Data Historians vs. Time Series Databases
By
Jason Myers /
Developer
Mar 13, 2024
Navigate to:
It’s easy to pitch technology buying decisions as black or white, where one camp is the promised land and the other is a dystopian wasteland where companies and profits go to die. But that doesn’t match reality.
Instead, organizations need to balance technical trade-offs with their needs. So, while it’s easy to stand atop the “rip and replace” mountain and shout the virtues of your new technology, that’s not something that most organizations are willing to do.
In the industrial and manufacturing space, data historians were a key element of Industry 3.0, where computers took center stage. The fact remains that progress from Industry 3.0 to Industry 4.0 is incremental. Some companies may move from Industry 3.0 to 3.5 to 3.7 before landing in Industry 4.0. As technology evolves and organizations embrace Industry 4.0, how must they adapt? These incremental changes look different for every organization.
Before making any grand decisions, it’s important to understand the players in the game. For the purposes of this article, we’re talking about InfluxDB, a purpose-built time series database, and legacy data historians.
InfluxDB (TSDB) | Data Historian | |
Domain-specific | No | Yes |
Open/Closed system | Open source | Closed (Proprietary) |
Deployment environment | Cloud, Edge, On-Prem | On-Prem |
Interoperability | Extensive (Open source, APIs, cloud-native) | Limited |
Build/Buy | Build | Buy |
Scalability | High | Limited |
OT integration | Supports common protocols, customizable | Tight |
End-to-end solution | Not out of the box, but you can build one | Yes |
Growth potential | Unlimited | Limited by vendor resources and goals |
Data Historian: Pros
Data historians aren’t all bad. Technology doesn’t become commonplace in a given sector—like data historians—if it doesn’t work well.
- Domain-specific: Vendors build data historians for industry and industrial applications.

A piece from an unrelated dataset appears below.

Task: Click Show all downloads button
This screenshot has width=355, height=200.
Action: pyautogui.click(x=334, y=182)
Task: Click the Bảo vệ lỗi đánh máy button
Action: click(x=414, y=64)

These systems focus on the unique features and needs of industrial environments and provide tools that work with PLCs, SCADAs, individual machines, and more.
- OT integrations: Data historians tightly integrate with operations technology (OT) control systems and standards.
- End-to-End: Data historians have features for pretty much any requirement that industrial operators need. Newer data historians even offer rich UIs to visualize data. Data historians are more of an “all inclusive” option, providing a wide range of features and capabilities in a single solution. They may not be turn-key, but they’re much closer to that than DIY.
Data Historian: Cons
While those pros all sound pretty good (that’s why they’re positives), we have to remember the context of this consideration is the move to Industry 4.0. Data historians are great self-contained solutions, but what happens when you want to do more with your data?
- Legacy tech: Closed software systems create “walled gardens” that limit organizations’ ability to adapt, innovate, and grow. Data historians are a tool designed for one job. But if multiple people need to use the same data for different purposes? This leads to the next point…
- Vendor lock-in: The walled garden makes it almost impossible to integrate with modern data ecosystems. Closed, proprietary software makes it difficult, if not impossible, to integrate with tools beyond what the vendor is willing to support. As other systems advance, new protocols and standards emerge, and vendors prioritize interoperability, a closed system limits what you can do with your data.
- Data silos: These systems typically run on-premises, so when your data historian can’t connect to other systems, the data in the historian becomes siloed. Some organizations may even have multiple data historians running at a single site. The closed nature of these systems prevents users from collating data and drawing insights across systems— another factor that limits your ability to generate value from your data. If other systems can’t access your data, then they can’t benefit from it either.
- Cost: Because they’re such niche systems, data historians tend to be expensive. Custom changes, if available, are expensive and time-consuming because vendors are committed to their proprietary standards and have limited development resources.
InfluxDB: Pros
- Open technology: InfluxDB is built on open technologies, allowing for a lot of flexibility in application development. Leveraging modern technologies and open standards gives users access to best-in-class services and tools. These capabilities enable teams to adapt, grow, develop, and iterate applications faster. Access to a larger ecosystem, APIs, connectors, widely adopted industrial protocols, and third-party tooling lets developers choose the tools they prefer and integrate them with InfluxDB. Accessibility and interoperability are critical components of Industry 4.0, and that’s where a TSDB like InfluxDB shines.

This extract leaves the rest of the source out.